**The Grammar of Goodbyes**
Barcelona, 09:04 AM
The olive tree’s branches are bare this morning—not from season, but from Polilla’s latest project. She’s woven the fallen leaves into a fragile mobile that spins above my desk, casting kaleidoscope shadows over my passport. The Atlantic tickets glare up at me, their departure date suddenly too close, too real.
Lina is humming in the shower, off-key and perfect. The old Sofia would’ve already been mentally gone—checklists buzzing behind her eyes, half her soul already hovering over the Atlantic. The new Sofia presses her palm to the bathroom door, feeling the steam’s warmth, memorizing the way Lina’s voice cracks on the high notes of “Barcelona, tan bona com la poma.”
Polilla lands on my suitcase. “¿Nerviosa?” Nervous?
I shake my head, but my hands betray me—folding and refolding the same sweater. It’s not the travel that unsettles me now. It’s the leaving. The old Sofia treated goodbyes like punctuation marks—quick, functional, something to rush through to get to the next sentence. The new Sofia is learning that farewells have their own grammar: the subjunctive mood of maybe-when-I-return, the possessive case of my-love-wait-here.
Lina emerges wrapped in a towel and my favorite stolen hoodie. She takes one look at my overpacked bag and laughs. “¿Pretendes llevarte toda Barcelona?” You plan to take all of Barcelona with you?
I flush, realizing: the fig-scented candle, the tile fragment from our first apartment, the ridiculous amount of pan con tomate recipes stuffed between notebooks. The old Sofia traveled light, proud of her detachment. The new Sofia wants to carry entire constellations in her pockets.
Polilla flutters to the mobile, setting the leaves trembling. “¿Miedo de olvidar?” Afraid to forget?
Outside, the castellers are practicing a new formation—their base shifting fluidly as the climbers ascend.
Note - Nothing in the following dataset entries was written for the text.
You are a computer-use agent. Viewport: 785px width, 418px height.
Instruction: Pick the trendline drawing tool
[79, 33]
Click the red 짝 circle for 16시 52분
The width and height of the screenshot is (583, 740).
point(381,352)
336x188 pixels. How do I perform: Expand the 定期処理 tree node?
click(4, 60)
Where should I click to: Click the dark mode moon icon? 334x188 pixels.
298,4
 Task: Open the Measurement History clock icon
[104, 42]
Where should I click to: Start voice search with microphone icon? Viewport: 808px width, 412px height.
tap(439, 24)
I think of Lina’s hands shaping clay yesterday, how she said “La arcilla recuerda cada toque.” Clay remembers every touch. The old Sofia believed memory lived in photographs. The new Sofia knows better—it’s in the callus on Lina’s thumb from holding mine too tight, in the way Polilla’s wings sound different when she’s anxious, in the exact weight of this Barcelona light on my skin at 9:04 AM.
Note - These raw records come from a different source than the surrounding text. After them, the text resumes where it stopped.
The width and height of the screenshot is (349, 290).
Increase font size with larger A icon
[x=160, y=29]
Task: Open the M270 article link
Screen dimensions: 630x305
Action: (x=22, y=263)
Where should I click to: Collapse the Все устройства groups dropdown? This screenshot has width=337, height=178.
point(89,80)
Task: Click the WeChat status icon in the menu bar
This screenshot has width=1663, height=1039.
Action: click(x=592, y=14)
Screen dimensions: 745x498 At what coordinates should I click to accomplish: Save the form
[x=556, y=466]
Lina zips my suitcase with decisive finality. “No necesitas llevarlo todo,” she murmurs. You don’t need to take it all. She taps my chest, then hers. “Aquí. Aquí.” Here. Here.
Polilla drops a leaf into my open palm—veins like a map, edges slightly nibbled. The old Sofia collected souvenirs. The new Sofia is learning the art of leaving enough behind to ensure her return.
Lina kisses me, tasting of mint toothpaste and the peach we shared for breakfast. “Ve,” she says against my lips. Go.
And for the first time, I understand: the deepest roots aren’t measured by what you take, but by what you trust to stay.